New research presented at the HIV Drug Therapy Conference in Glasgow shows that pre-exposure prophylaxis (PrEP) could be given to millions of people worldwide with no increased risk of safety issues during treatment.
PrEP is a combination of two drugs that people can take before sex to prevent HIV infection. Existing evidence shows that people who take tenofovir disoproxil fumarate (TDF) and emtricitabine (FTC) as PrEP have a 90% lower chance of being infected with HIV than people not taking it.
However, widespread use of TDF/FTC can be justified only if its preventative benefits outweigh potential risks of safety issues. These new results presented on Monday, show that PrEP is safe to use.
The researchers undertook a meta-analysis of 13 randomised trials with 15,678 participants. People at risk of HIV infection were given either TDF/FTC as PrEP or no treatment (the control, or placebo).
There was no significant difference in risk of high grade or serious adverse events comparing PrEP with control.
The risk of serious adverse events was almost the same for both groups: 9.4% for those on PrEP and 10.1% for those on placebo.
There was also no significant difference in risk of renal or bone adverse outcomes. The risk of bone fractures was 3.7% on PrEP versus 3.3% on no treatment.
The risk of significant renal dysfunction was 0.1% on PrEP and 0.1% for no treatment.
“In 2016, there were 1.8 million new HIV infections worldwide and the same number in 2017,” International AIDS Society President Anton Pozniak said.
“Across a range of studies, men who have sex with men have one in 30 chance of contracting HIV in a year. Other particularly vulnerable populations, such as people who inject drugs or sex workers, have a one in 50 chance of being infected with HIV.
“Worldwide, there are only 300,000 people estimated to be taking PrEP. This is far too small a number to prevent 1.8 million new HIV infections. Clearly, to have a significant effect on the HIV epidemic, we need to scale up PrEP to reach tens of millions of people worldwide,” he added.
Other PrEP modalities, such as long-acting injectable drugs and antibodies, are being tested in order to offer more choices of how PrEP could be taken.
“Globally, there is a new HIV infection every 18 seconds,” study co-author Dr Andrew Hill, from Liverpool University,” said adding: “Every person newly infected will then need to be treated for life, and could transmit HIV to others. We need radical changes in our prevention strategy to cut new HIV infections down to zero.”

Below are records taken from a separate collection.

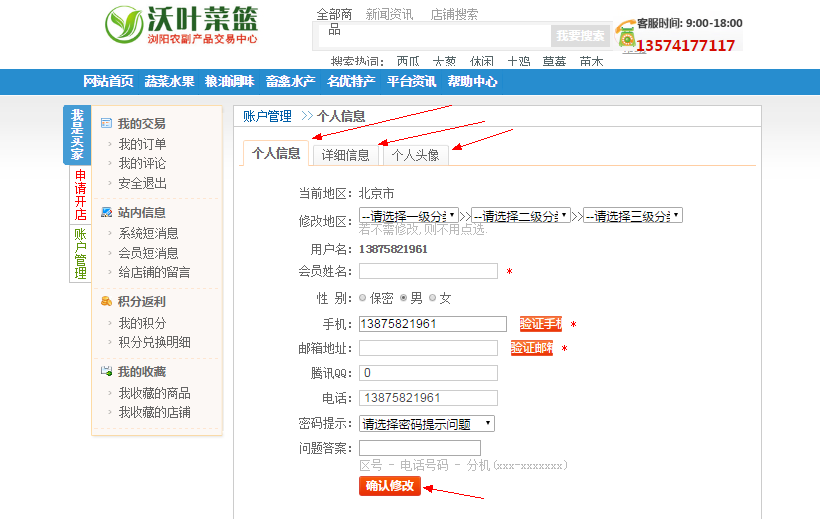Click the 积分返利 coins icon
820x519 pixels.
[x=107, y=301]
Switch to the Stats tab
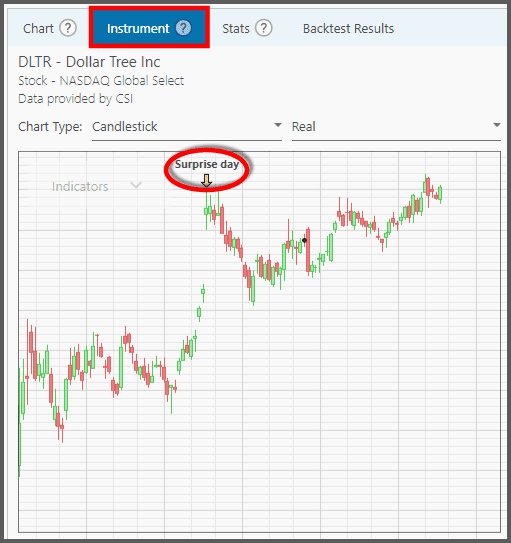The width and height of the screenshot is (511, 543). point(236,28)

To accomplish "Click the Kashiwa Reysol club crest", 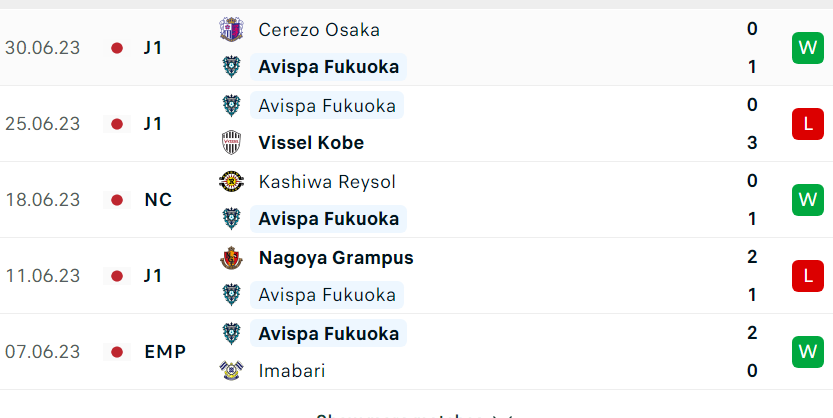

The most widely used PrEP, a combination of TDF and FTC, costs only £40 per year to make. A generic TDF/FTC course is available in the UK for £300 per year and £50 in sub-Saharan Africa. With recent legal rulings, low-cost, generic PrEP is becoming more available. This provides an opportunity, with the decreasing costs making it increasingly feasible to provide PrEP to millions of people at risk of HIV worldwide.
“The World Health Organization updated its official guidelines in 2015 to include the use of PrEP as a prevention method,” Dr. Pozniak commented. “The data is clear and it is time to globally implement this recommendation.”
These results are supported by another recent analysis, which showed no difference in adverse events between TDF/FTC and a combination of tenofovir alafenamide (TAF) and FTC when taken for treatment with an additional antiviral drug.